DAPI staining of vacuolar inclusions was carried out using standard procedures.19
Cultures of each yeast strain were grown to OD600 = 0.2 and treated with 13 mM zinc and/or 0.22 µM rapamycin as needed. Strains were then grown for an additional 6 h before samples containing 5 OD units of cells were removed, pelleted for 5 min at 5,000 rpm, resuspended in an equal volume of TE buffer, spun again and finally resuspended in CSB buffer (200 mM HEPES, pH 7.4, 200 mM NaCl) with 1 µM PMSF together with the manufacturer's recommended amount of complete protease inhibitor cocktail (Roche Applied Science, 11873580001), and incubated at −20°C overnight. Cells were disrupted using a Branson Sonifier 450 (10% power, 50% duty cycle, for 4 bursts of 10 s separated by 3 min chilling on ice). This mixture was then spun for 20 min, 13,000 rpm at 4°C. The supernatant fraction was mixed with sufficient five-fold concentrated Laemmli sample buffer to bring the final solution to 1×. This mixture was then boiled for 10 min at 95°C and spun at 4°C for 10 min at 13,000 rpm. These samples and a Color Plus Protein Ladder (BioLabs, P-7711S) were separated using an 8.5% SDS-PAGE gel and transferred to a Protran® nitrocellulose membrane (Whatman, 10402452). The membrane was blocked with commercial Odyssey Blocking Buffer (Li-COR, 927-40000) overnight at 4°C and developed with primary rabbit polyclonal anti-GFP antiserum (632377; Clontech) for proteins extracted from the atg8Δ GFP-ATG8 strain, goat polyclonal anti-Ape1 (Santa Cruz Biotechnology, SC-26740) antibody for the PS, and primary rabbit polyclonal anti-actin antibody (Sigma-Aldrich, A2066) for both strains. Secondary antibodies were IR700-labeled goat anti-rabbit (Rockland, 611-130-122) and alkaline phosphatase-conjugated donkey anti-goat (Santa Cruz Biotechnology, SC-2037) antibody, respectively. Membranes developed with IR700 were scanned using a Li-Cor Odyssey Infrared Imaging System (Li-Cor Bioscience), whereas those treated with alkaline phosphatase conjugated antibody were developed according to standard methods.63 Each western blot was analyzed using ImageJ software (http://rsb.info.nih.gov/ij/index.html). The intensity of the band representing the protein of interest was normalized to that of actin. Each western blot has been replicated at least twice with similar results.
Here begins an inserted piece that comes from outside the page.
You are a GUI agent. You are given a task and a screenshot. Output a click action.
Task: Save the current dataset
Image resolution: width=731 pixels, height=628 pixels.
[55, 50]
The authors would like to acknowledge that the financial assistance for this research and its publication was provided by NIH Grant Number P20 RR016448 from the COBRE Program of the National Center for Research Resources, the Department of Microbiology, Molecular Biology, and Biochemistry, and by the UI Student Grant Programs awarded to Slawomir Dziedzic. The authors would especially like to express their gratitude to Dr. Patricia Hartzell for her critical advice, exceptional encouragement and support, and for the use of her microscope throughout the course of this project.